Sven-Göran Eriksson reflects on his terminal cancer diagnosis and holding ‘probably the biggest’ job in football
SportTwo months after revealing his terminal cancer diagnosis, Sven-Göran Eriksson remains upbeat, approaching his life with the sort of tenacity required when holding perhaps the most demanding job in football.
“The doctor is saying I’m not okay, but I feel rather okay,” Eriksson tells CNN Sport. “I have what I have, so I know that it’s a cancer and you can’t cure it. You have to try to stop it as much as possible. That’s it. But I’m okay.”
The former England manager announced in January that he has “about a year” to live having been diagnosed with pancreatic cancer.
“The treatment is going fine,” says Eriksson. “It’s up and down, of course. Sometimes, it’s growing a little bit; sometimes, it’s going backwards a little bit.
“It’s some sort of a fight, but I’m not sitting in a corner crying. I live the life as I lived before, almost. And it’s okay. I’m still on my feet.”
Eriksson became the Three Lions’ manager, the team’s first overseas appointment, after four successful years with Lazio, guiding the club to only its second – and still its most recent – Serie A title in 2000. His next job, however, would be the toughest of his career.
He took England’s “Golden Generation” – the likes of David Beckham, Wayne Rooney, Frank Lampard and Steven Gerrard – to three major tournaments between 2001 and 2006, though never progressed beyond the quarterfinal stage.

——————

• _EXERCISE INSTRUCTIONS_
a. Answer these questions using the article on Sven-Göran Eriksson.
(i) What type of cancer was Eriksson diagnosed with?
(ii) Which club did he guide to a Serie A title in 2000?
(iii) Between which years did he lead England to three major tournaments?
b. Carry on the article about Sven-Göran Eriksson's cancer diagnosis and England career, picking up after its final sentence.

• _DATA_
——————

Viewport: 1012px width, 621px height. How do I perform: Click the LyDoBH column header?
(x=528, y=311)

——————

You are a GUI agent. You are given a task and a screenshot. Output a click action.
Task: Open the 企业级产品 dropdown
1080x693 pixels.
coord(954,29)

——————

• _EXERCISE RESPONSES_
a.
(i) Pancreatic cancer
(ii) Lazio
(iii) 2001 and 2006

b.
“England is something special,” says Eriksson. “I don’t know if football was born in England, but more or less … and the Premier League is the best league in the world today. To be the England coach, it’s a big, big job … probably the biggest in the world.”
After the prime minster, so the saying goes, the manager of the national team is the most important person in England. And with great power comes great scrutiny – not least at the hands of the tabloid press.
Eriksson’s personal life was often the topic of front-page interest on national newspapers in England, notably over a number of alleged affairs.
The country’s tabloid press, Eriksson says, is not “a mirror of the English people,” and the way his personal life became embroiled in national news was a facet of the job to which he unhappily had to resign himself.
“When you talk about paparazzi and that kind of press, you can’t do anything about it,” he adds. “You have to accept it or go back home to Sweden.
“I said to myself: ‘No, Sven. Don’t give up just because of this. Don’t worry about it and don’t read it and don’t talk about it.’ It’s up to the press if they want to write it or not. And at the end, I couldn’t care less.”